Stored data:
·····

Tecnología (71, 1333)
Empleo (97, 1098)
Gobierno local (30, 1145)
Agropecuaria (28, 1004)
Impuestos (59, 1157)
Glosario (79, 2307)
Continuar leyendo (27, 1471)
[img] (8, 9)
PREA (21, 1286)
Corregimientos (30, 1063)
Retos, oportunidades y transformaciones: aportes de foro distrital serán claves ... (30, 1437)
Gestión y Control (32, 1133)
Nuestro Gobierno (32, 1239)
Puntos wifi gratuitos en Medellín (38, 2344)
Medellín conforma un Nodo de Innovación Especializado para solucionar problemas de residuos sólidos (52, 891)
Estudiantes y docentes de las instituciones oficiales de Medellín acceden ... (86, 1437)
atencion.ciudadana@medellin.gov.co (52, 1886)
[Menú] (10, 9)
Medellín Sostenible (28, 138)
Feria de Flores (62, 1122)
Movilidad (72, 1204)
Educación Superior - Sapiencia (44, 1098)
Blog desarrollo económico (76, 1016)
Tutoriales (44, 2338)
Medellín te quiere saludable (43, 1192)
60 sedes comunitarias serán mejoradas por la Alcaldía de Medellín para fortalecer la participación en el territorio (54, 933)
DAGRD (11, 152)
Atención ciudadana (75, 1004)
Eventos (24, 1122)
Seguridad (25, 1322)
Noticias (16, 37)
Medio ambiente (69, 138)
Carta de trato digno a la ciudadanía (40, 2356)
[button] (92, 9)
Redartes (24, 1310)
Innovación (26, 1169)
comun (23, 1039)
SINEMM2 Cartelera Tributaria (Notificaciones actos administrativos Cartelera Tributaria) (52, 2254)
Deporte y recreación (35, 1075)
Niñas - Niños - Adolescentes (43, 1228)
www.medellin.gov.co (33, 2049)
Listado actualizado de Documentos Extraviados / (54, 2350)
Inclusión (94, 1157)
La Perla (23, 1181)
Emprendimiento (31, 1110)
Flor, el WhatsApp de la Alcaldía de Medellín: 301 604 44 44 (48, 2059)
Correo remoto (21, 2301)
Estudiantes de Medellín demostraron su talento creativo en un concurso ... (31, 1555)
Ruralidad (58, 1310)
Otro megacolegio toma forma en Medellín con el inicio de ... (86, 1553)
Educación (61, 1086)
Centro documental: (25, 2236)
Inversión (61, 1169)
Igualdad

·····

How to complete this task: Reproduce exactly the final stretch of the listing, starting at the line that contains "www.medellin.gov.co (33, 2049)" and ending with the last line.

Solved problem:
www.medellin.gov.co (33, 2049)
Listado actualizado de Documentos Extraviados / (54, 2350)
Inclusión (94, 1157)
La Perla (23, 1181)
Emprendimiento (31, 1110)
Flor, el WhatsApp de la Alcaldía de Medellín: 301 604 44 44 (48, 2059)
Correo remoto (21, 2301)
Estudiantes de Medellín demostraron su talento creativo en un concurso ... (31, 1555)
Ruralidad (58, 1310)
Otro megacolegio toma forma en Medellín con el inicio de ... (86, 1553)
Educación (61, 1086)
Centro documental: (25, 2236)
Inversión (61, 1169)
Igualdad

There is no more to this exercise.